Allongée sur mon lit, je fais face au plafond. Madame White est rentrée plus tard dans l'après-midi, elle est désormais dans la cuisine entrain de préparer le diner, seule, elle a refusé d'exploiter mon aide disant bien que j'étais l'invitée dans sa demeure et qu'elle refuse catégoriquement "mes petites mains dans son repas" a-t-elle dit.

Pendant ce temps je n'ai pas pu penser à autre chose qu'à Lucas. Cet adolescent dépourvu de sens dans ses actions était parti sans outrer un seul mot, me laissant dans le plus grand embarras, sur son lit, perdue dans mes pensée.

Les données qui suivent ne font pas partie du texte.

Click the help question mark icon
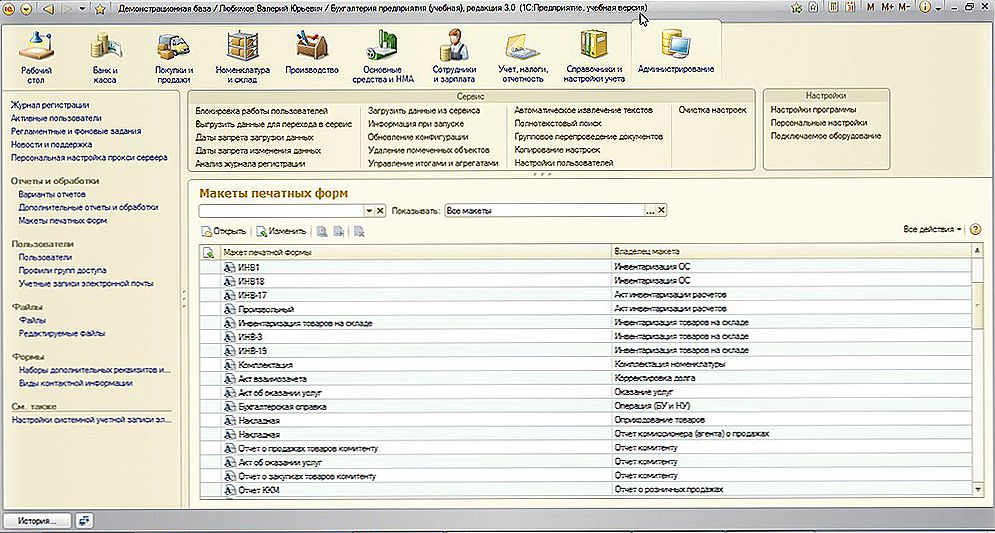This screenshot has height=533, width=995. [x=976, y=230]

Madame White n'était même pas surprise lorsque je lui ai dit que son fils m'avait laissée dans la maison, seule, car elle admettait que ce n'était pas la première fois qu'il disparaissait sans l'informer de sa destination, ni l'heure à laquelle il referait surface.  

Même après l'insouciance de celle-ci, je n'ai pas pu le ôter de mon esprit; je n'arrêtais pas de croire que tout cela pouvait être de ma faute.  Ai-je fait quelque chose de mal ? Me méprise-t-il au point qu'il ne puisse supporter ma présence ? Mon rire ?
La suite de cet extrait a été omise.